Volatile variables

S

srinivas reddy

Hi,
Is there any chance that a program doesn' work properly even after a
variable is declared as volatile? I remember somebody mentioning a
scenario involving L1, L2 caches. Could anybody throw some light on
this?

Thanks,
Srinivas
 
M

Martin Dickopp

Hi,
Is there any chance that a program doesn' work properly even after a
variable is declared as volatile? I remember somebody mentioning a
scenario involving L1, L2 caches. Could anybody throw some light on
this?

If the program is incorrect to start with, there is a large (usually
close to one) chance that it will continue to not work properly if it
is changed so that some variables are volatile qualified. OTOH, if a
correct program is modified in this way, it will always continue to
work, although it might run slower.

Martin
 
T

The Real OS/2 Guy

Hi,
Is there any chance that a program doesn' work properly even after a
variable is declared as volatile? I remember somebody mentioning a
scenario involving L1, L2 caches. Could anybody throw some light on
this?

Sure. The programmer can produce bugs in his code. There is no
guarantee than a program is 100% errorfree.
 
D

Dan Pop

In said:
Is there any chance that a program doesn' work properly even after a
variable is declared as volatile?

If a program was correct before declaring anything as volatile, it will
keep being correct after and will produce the same output, unless the
output depends on unspecified behaviour. The only purpose of volatile is
to dumb down the compiler, WRT certain optimisations otherwise allowed by
the language.

OTOH, there are programs that aren't correct in the absence of the
volatile qualifier and that are fixed this way. Here's an example:

#include <stdio.h>
#include <signal.h>

sig_atomic_t gotsig = 0;

void handler(int signo)
{
gotsig = signo;
}

int main()
{
signal(SIGINT, handler);
puts("Press the interrupt key to exit.");
while (gotsig == 0) ;
printf ("The program received signal %d.\n", (int)gotsig);
return 0;
}

Because gotsig is not volatile, the compiler is free to "optimise" the

while (gotsig == 0) ;

loop to:

if (gotsig == 0) while (1) ;

since it sees no way the value of gotsig can change inside the loop.

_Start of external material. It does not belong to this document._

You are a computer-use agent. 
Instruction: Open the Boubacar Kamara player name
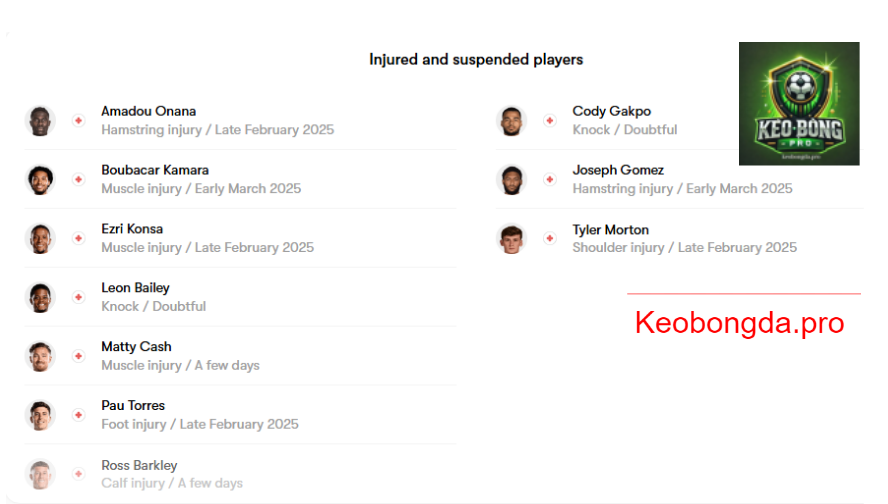point(155,170)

If gotsig is volatile, the compiler must assume that its value can change
behind its back and keep testing its value.

But this doesn't mean that it's worth trying to fix broken programs by
randomly throwing in volatile qualifiers. As usual, there is no
substitute for knowing what you're doing.
I remember somebody mentioning a
scenario involving L1, L2 caches. Could anybody throw some light on
this?

Whoever mentioned such a scenario was heavily confused and in dire need
of a clue. The abstract C machine has no caching, therefore caching is
irrelevant to the correct behaviour of a C program.

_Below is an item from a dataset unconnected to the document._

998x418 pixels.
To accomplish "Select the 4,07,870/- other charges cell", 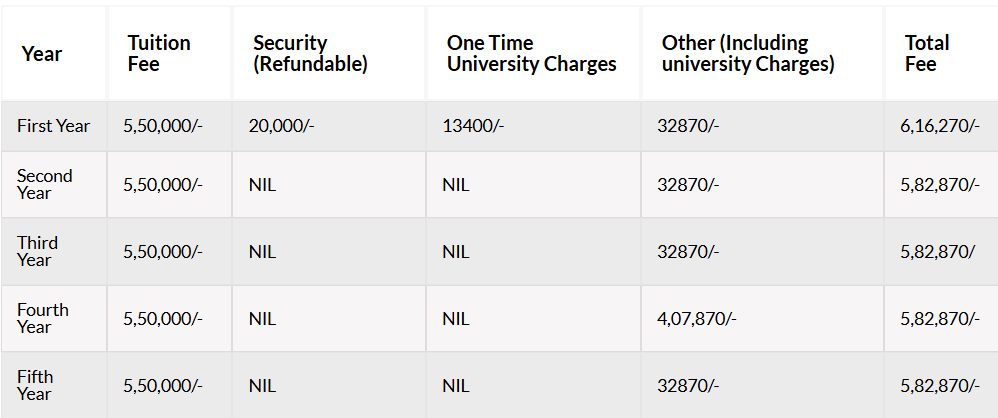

Another typical example of using volatile is when writing memory testing
programs. Such programs often write values in memory and then read them
back and compare with the original. To the compiler, it is obvious what
the result of the comparison should be, so it can optimise all the memory
testing away and declare that the memory works correctly. To force the
writing to and the reading from memory, you *have* to use a pointer to
volatile data.

Dan
 
C

Chris Torek

In said:
(e-mail address removed) (srinivas reddy) writes: [snippage]
I remember somebody mentioning a scenario involving L1, L2 caches.
Could anybody throw some light on this?

Whoever mentioned such a scenario was heavily confused and in dire need
of a clue. The abstract C machine has no caching, therefore caching is
irrelevant to the correct behaviour of a C program.[/QUOTE]

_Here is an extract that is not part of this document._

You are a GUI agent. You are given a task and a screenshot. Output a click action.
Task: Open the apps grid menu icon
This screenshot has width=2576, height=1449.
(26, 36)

I would not go so far as to say *this*. The second sentence is
true but does not imply the first, because the program might not
be written in Standard C after all.

In particular, one place one commonly abandons Standard C in order
to get actual work done :) on real machines has to do with device
drivers, where the "volatile" keyword is also heavily used. Device
drivers tend to "do I/O" (reading input and generating output is
often required to get work done), and some machines provide fast
I/O methods ("DMA" and the like) that completely bypass the CPU.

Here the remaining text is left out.